Work required: Copy the part of the listing that opens with its first line and closes with the line containing "click(6, 163)", keeping every line exactly the same. Leave out the pictures.
++++ Data excerpts ++++
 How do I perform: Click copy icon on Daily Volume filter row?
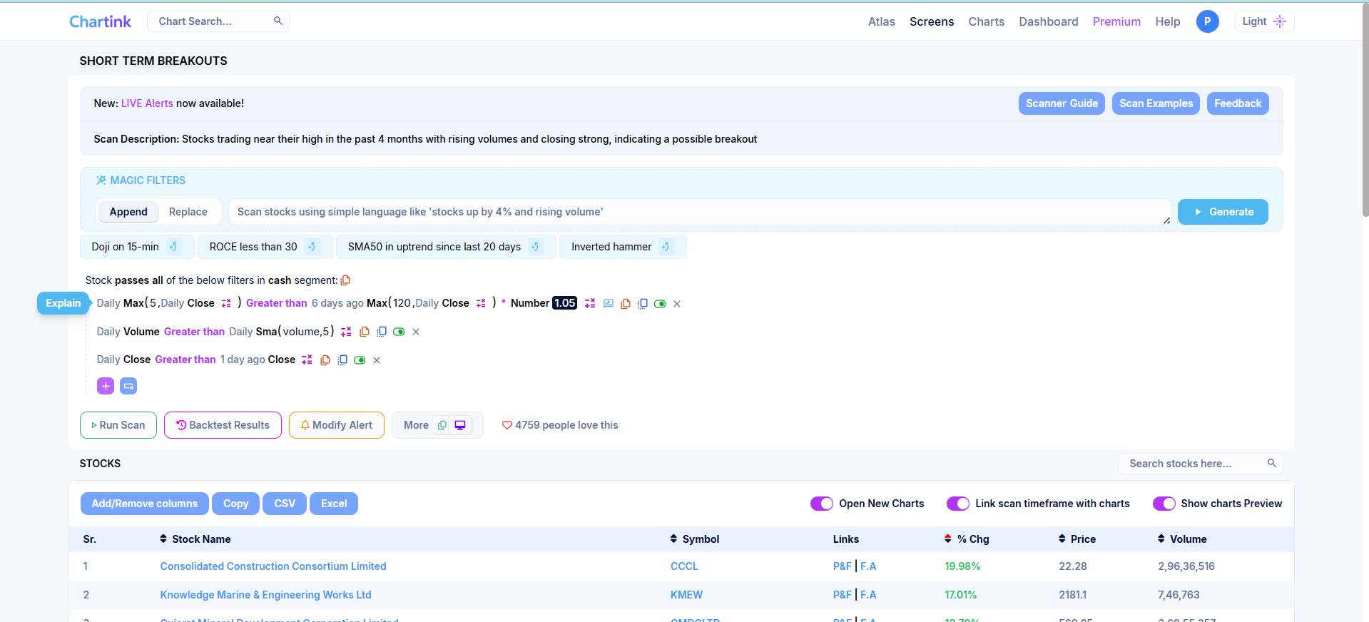click(365, 332)
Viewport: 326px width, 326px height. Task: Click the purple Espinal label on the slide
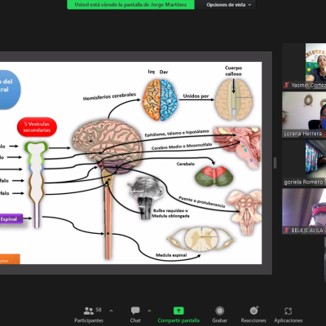pos(11,219)
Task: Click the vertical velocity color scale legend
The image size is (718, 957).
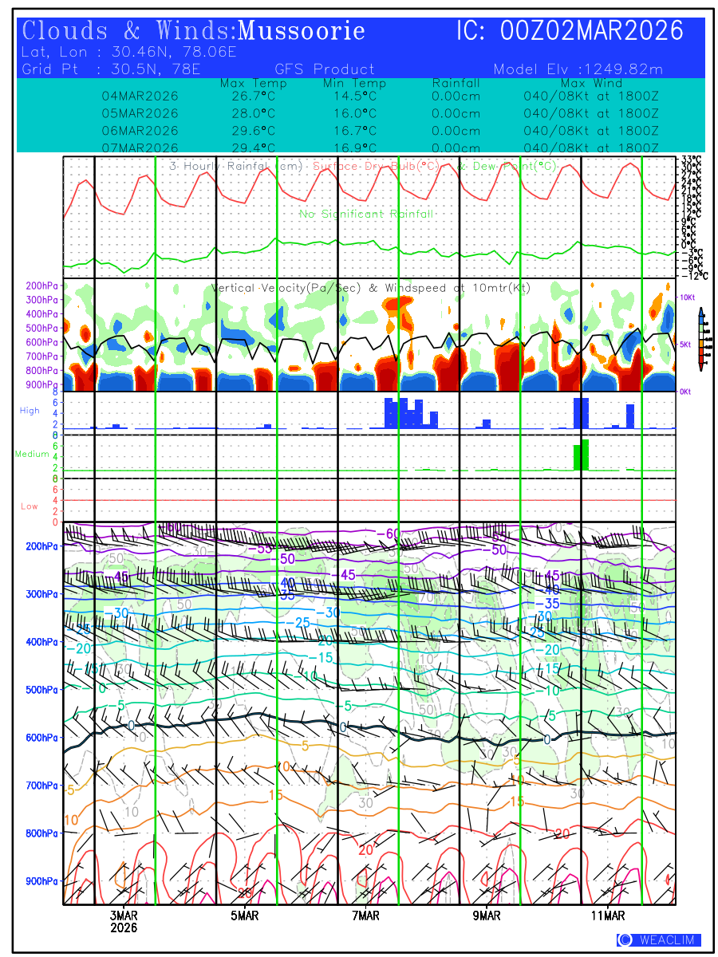Action: 700,339
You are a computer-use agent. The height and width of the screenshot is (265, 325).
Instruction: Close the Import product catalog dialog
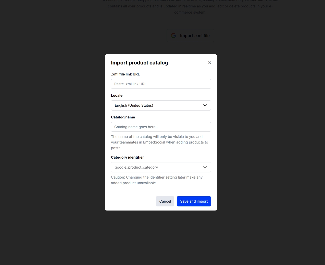pos(209,63)
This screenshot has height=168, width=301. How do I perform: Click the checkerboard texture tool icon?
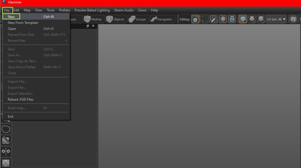click(6, 163)
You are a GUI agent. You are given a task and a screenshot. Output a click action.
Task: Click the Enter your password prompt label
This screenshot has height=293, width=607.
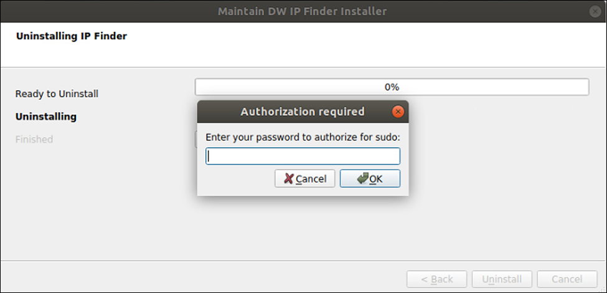pyautogui.click(x=303, y=137)
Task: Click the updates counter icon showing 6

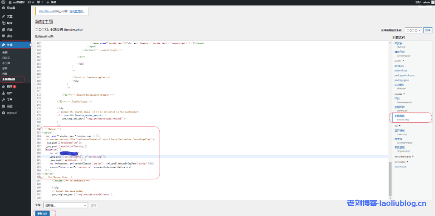Action: pos(29,2)

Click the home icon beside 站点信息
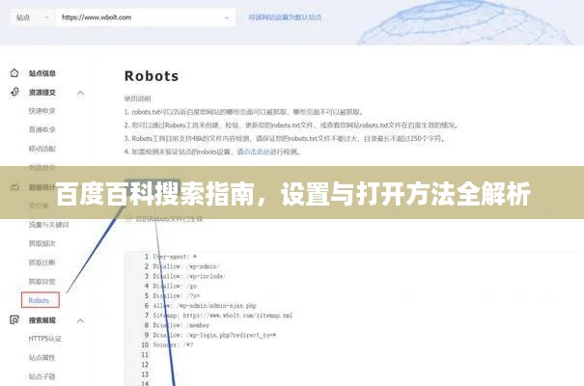pos(14,73)
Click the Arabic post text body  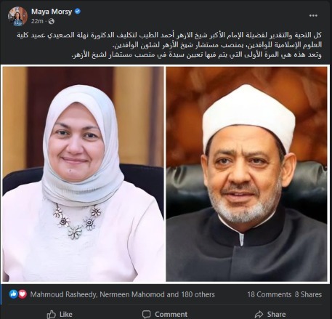169,45
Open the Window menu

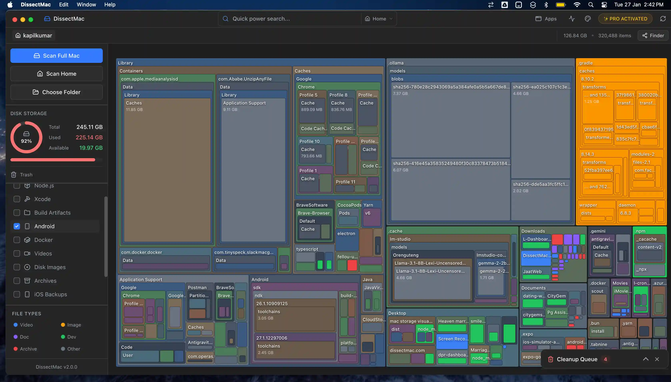click(x=86, y=5)
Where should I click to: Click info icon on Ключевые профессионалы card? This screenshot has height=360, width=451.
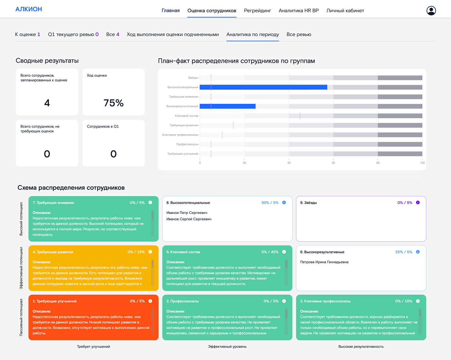tap(418, 301)
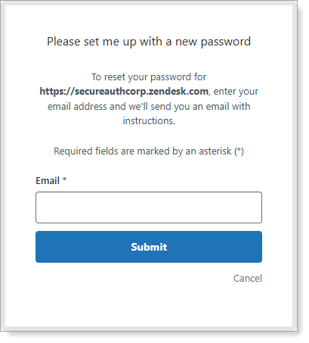Click inside the Email input field

coord(149,207)
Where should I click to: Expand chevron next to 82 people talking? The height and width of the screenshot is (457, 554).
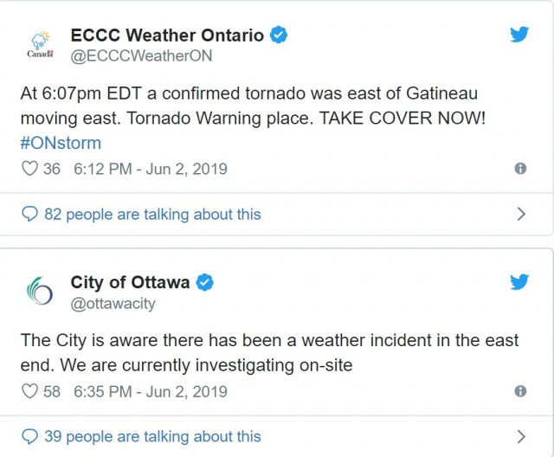[521, 214]
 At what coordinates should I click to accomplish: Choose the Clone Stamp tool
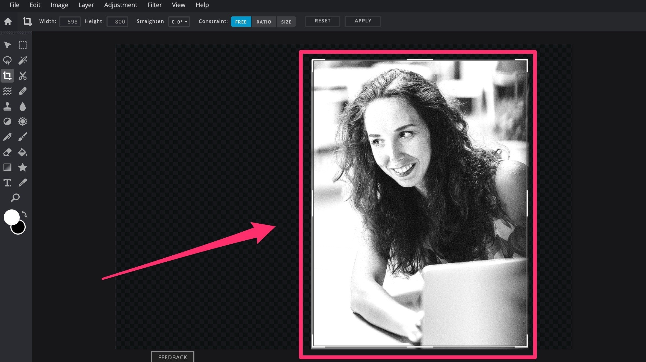point(7,106)
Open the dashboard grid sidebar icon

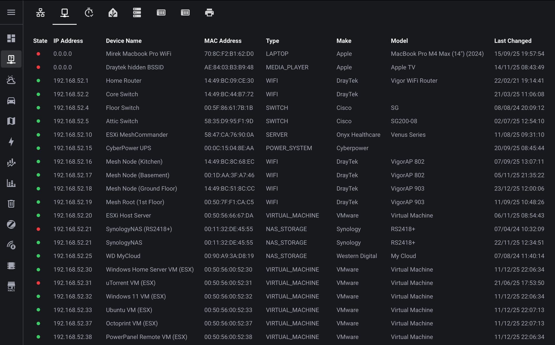click(x=11, y=38)
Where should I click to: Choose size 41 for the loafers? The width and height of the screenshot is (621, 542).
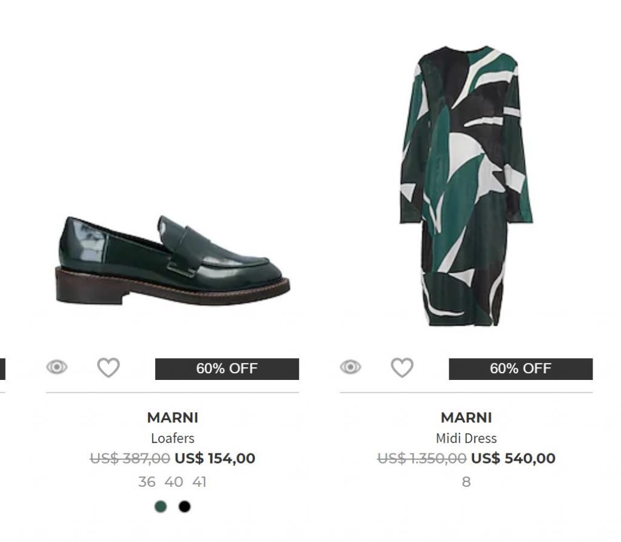pos(200,482)
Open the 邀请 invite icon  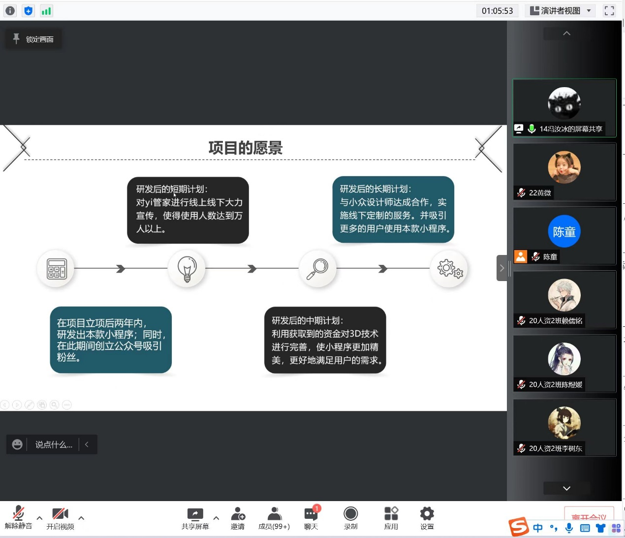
++++
Solution to this problem:
 How do I perform: Click copy icon on Daily Volume filter row?
click(365, 332)
Viewport: 326px width, 326px height. Task: Click the purple Espinal label on the slide
pos(11,219)
Task: Click the vertical velocity color scale legend
The image size is (718, 957).
Action: 700,339
You are a computer-use agent. The height and width of the screenshot is (265, 325).
Instruction: Close the Import product catalog dialog
pos(209,63)
This screenshot has height=168, width=301. How do I perform: Click the checkerboard texture tool icon?
click(6, 163)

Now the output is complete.